China’s Belt and Road initiative: In giant trade Belt, Road to new growth rush

China will host the Belt and Road Forum (BRF) over two days starting May 14 in Beijing where high-level delegations, including 29 Heads of State, will gather to discuss President Xi Jingping’s ambitious strategy and accelerate the pace of its implementation. China’s One Belt One Road (OBOR) strategy envisions an overland Silk Road Economic Belt and the 21st Century Maritime Silk Road to foster trade and enter new markets.

What is the Belt and the Road?

The strategy aims to connect Asia, Europe and Africa, particularly the developing East Asia economic circle at one end and developed European economic regions at the other. The Belt refers to the Silk Road Economic Belt which comprises three overland routes: connecting China, Central Asia, Russia and Europe; linking China with the Persian Gulf and the Mediterranean Sea through Central Asia and West Asia; and connecting China with Southeast Asia, South Asia and the Indian Ocean. The Road refers to the 21st century Maritime Silk Road designed to push trade from China’s coast to Europe through the South China Sea and the Indian Ocean in one route, and from China’s coast through the South China Sea to the South Pacific in the other.

 

Why is OBOR so important for China?

While the BRF will host 29 Heads of State and over 100 ministerial-level officials to increase international cooperation, the OBOR policy itself is aimed at boosting domestic growth in China which has slipped in recent years. Experts maintain that OBOR is China’s blueprint for economic diplomacy, and its strategy to begin a second phase of ‘opening up’. Experts also believe China felt “isolated”, considering it is not involved with G7, and is limited to the BRICS countries. They say China needed another window to continue its economic expansion, and OBOR fits the bill.

 

What changed for China to adopt a new strategy?

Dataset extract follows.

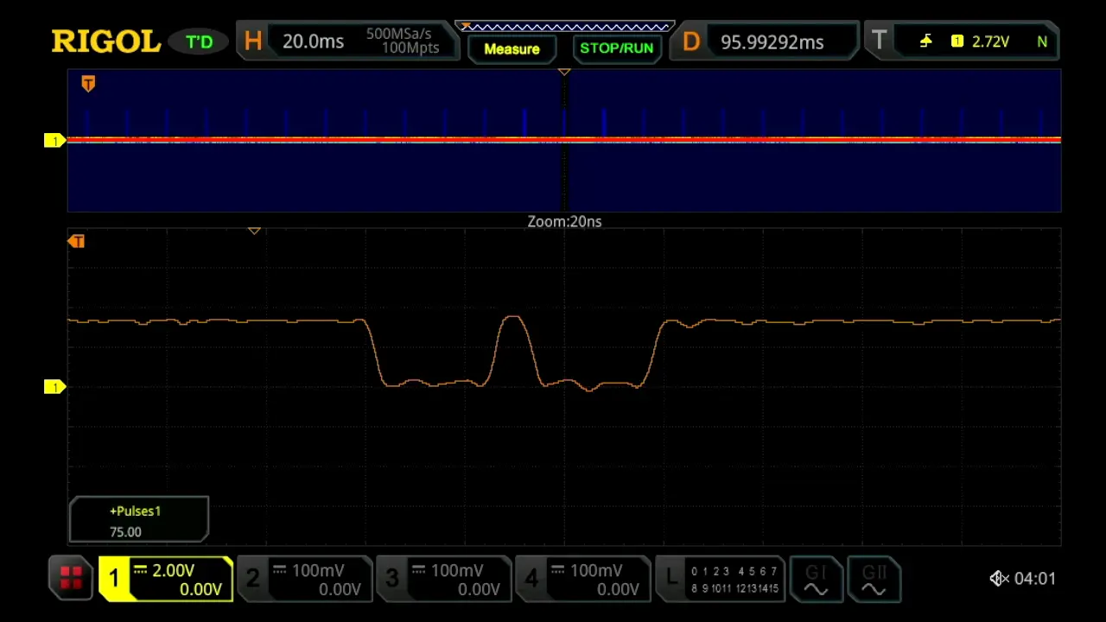Enable channel 2 display
1106x622 pixels.
(x=305, y=579)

This year, China cut its GDP growth target to 6.5%, the lowest in 25 years. With a global slowdown, China needed a new model of development to maintain its spectacular economic success story. OBOR envisions largescale infrastructure creation in China and OBOR linked countries, which the government hopes will keep the economy ticking. There are two versions of OBOR — domestic and international. Experts pin the slowdown on changes in exports, investments and local consumption. A shift in US policy after Donald Trump’s victory, and the rise of protectionist tendencies in the west, has resulted in shrinking markets, while investments in China have gradually reduced due to rising labour costs, increased traffic on roads, and air pollution and environment concerns. Experts also believe consumption in China has decreased with slower growth of the middle class. OBOR visualises a shift from developed markets in the west to developing economies in Asia, and a shift in China’s development strategy itself — concentrating on provinces in central and western China instead of the developed east coast region.

 

How will it be implemented?

At its core, OBOR would need the eastern (developed) parts of China to trade with the US and developed countries, while the central and western provinces, which have witnessed minimal growth, will feed Asia’s developing countries. However, a major roadblock for OBOR at present is the lack of infrastructure in South and Southeast Asia to foster trade. China hopes to work with interested countries and improve connectivity of their infrastructure construction plans and technical standard systems. OBOR also requires the construction of international trunk passageways and an infrastructure network connecting all sub-regions in Asia, and between Asia, Europe and Africa.

 

What is needed for OBOR to get going?

Zhao Kejin, Deputy Secretary General and Professor, Institute of Global Development, Tsinghua University, believes several countries along the Silk Road have not yet established a market economic system, and that their domestic markets need more regulation and infrastructure. “The railway, highway and pipeline capacity along the Silk Road also has to be improved, as do transport facilities,” he said. Joining OBOR gives access to China’s experience and expertise in building infrastructure and connectivity. “There are so many infrastructure companies in China that there is a sort of over-capacity. China wants to use this resource, and many developing countries will benefit from it,” he said.

 

And what does OBOR mean domestically for China?

The Chinese government has dovetailed all major government policies with OBOR. The engines of OBOR are three economic circles in China: Guangdong, Macau and Hongkong; Beijing, Tianjin and Hebei, and Hunan province. China has adopted a two-pronged strategy domestically — a national policy and a city-level policy. OBOR is also shaped to for ‘domestic readjustment’ in China to shift the focus of development from the east coast provinces, which have benefited from the economic boom these last 25 years, to the central and western provinces.

 

What has China committed to OBOR?

It has committed a total of about $100 billion to three new infrastructure funds: a $ 40 billion fund to the Central Asia-focused Silk Road Fund, a $ 50 billion fund to a new Asian Infrastructure Investment Bank (AIIB) and a $ 10 billion fund to the BRICS-led New Development Bank.